Exercising, eating right, and good hygiene are fantastic ways to keep yourself in good shape, so you're not only taking care of yourself for the long term but helping yourself stay focused on feeling good and thus becoming more confident in yourself. We well know confidence to be something that many people find attractive, and if you're not confident in yourself, then it's going to come off that way to other people that you're not.


Make sure you're taking care of yourself mentally. If you're depressed, feeling anxious, or any other issue that may drag you down, make sure you address these. While these issues may not be easy all the time to get through, speaking with your partner about them, and possibly to a professional, will at least let your partner, and yourself, know that this is something you're working on.


Feeling they are distant and fighting a lot


Do you sometimes get that feeling that they're just not 'there' and in that moment with you? Is that feeling often enough that you often wonder why they're even there in the first place? When they are there with you, do you fight a lot?


Fighting is something all people do, and whether it's just having a heated discussion or anything more drastic, this is something that happens in being human. We all have disagreements, and no one can tell you they've had it perfect in their relationship without some conflict, heated or not. What's not normal is having fights all the time, and if those fights get heated and out of control, with a lack of respect in words, then that can be worrisome.


Feeling that they're distant from you isn't a good feeling either. Not having your partner (s) there with you while you spend together and just being roommates in the same room isn't a good feeling that anyone wants to have in a relationship. If this is something that's happening, bring up a conversation without accusatory statements to see if something is affecting them like work, stress, depression, or other reasons that might come into play, before just assuming that they're not attracted to you anymore.


If it comes down to a point in any conversation where you feel that they're still not attracted to you, it may be best to discuss just where you stand in your relationship. Whether you feel like companions and friends that care for each other and live together, roommates with benefits, or if you're in a relationship just in a rut at the moment and you're willing to work on it to get that 'spark' back. It's a hard conversation to have, but one that you might need to have to keep it real.


So, what can I do?


A few suggestions were made above, the most important points being that you need to sit down and talk to your partner about your situation before any drastic measures are taken and before any assumptions are made. Make sure you're both on the same page with where you are, where you want to go, and what your future holds for you both, either together or apart.


Explore new avenues. Perhaps if you're in a marriage or couple, think about opening your relationship. Often couples feel as if all their needs aren't being met, but they don't know how to express that or get what they need from their partner. Discussing an open relationship and bringing another partner into the mix can very well bring back the spark for all of you with new and exciting activities, emotions, and other factors that have your relationship blossom. Just make sure you're doing this together because you want to, and not as something that you feel will 'fix' things.

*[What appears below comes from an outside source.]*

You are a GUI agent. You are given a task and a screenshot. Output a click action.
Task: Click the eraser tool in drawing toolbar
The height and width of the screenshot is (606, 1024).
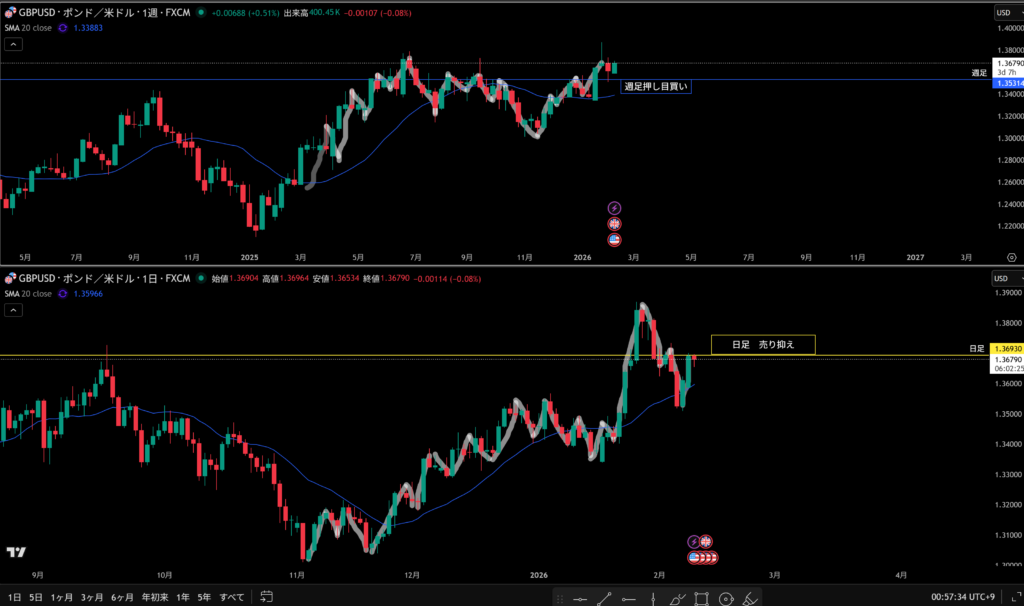(x=751, y=598)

When sitting down with your partner to discuss opening up your relationship, make sure you're open-minded and respectful that they may not be open to it right away. Respect their feelings, let them think about it, and come back to it later where you both can sit down without distraction to discuss it.

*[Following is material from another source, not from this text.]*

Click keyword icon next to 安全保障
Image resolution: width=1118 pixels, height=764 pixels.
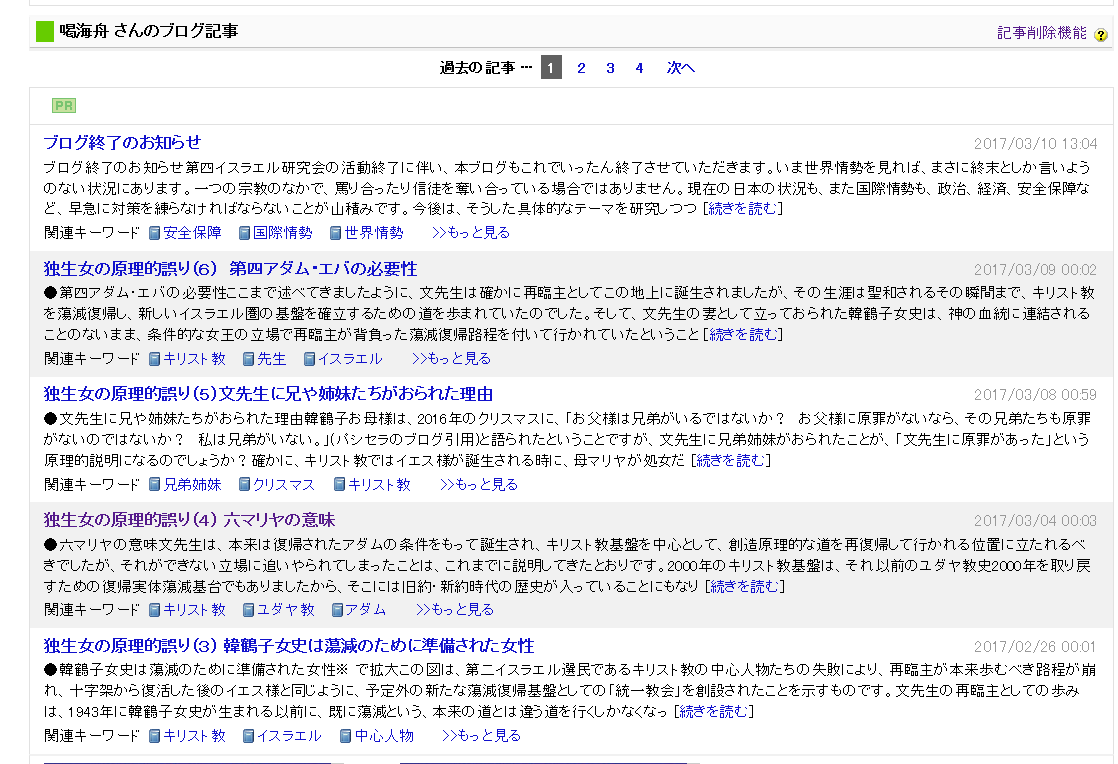pos(155,233)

While talking, find out what makes them tick, be honest with yourself in what makes you tick. Be honest with yourselves in whether you're willing to work on bringing that spark back into your relationship and seeking alternative ways to spice up your life. Whether you have one partner or want an open relationship, there is more than just yourself and your feelings involved. Take into consideration everyone that's in the relationship, and you'll be much happier and more satisfied.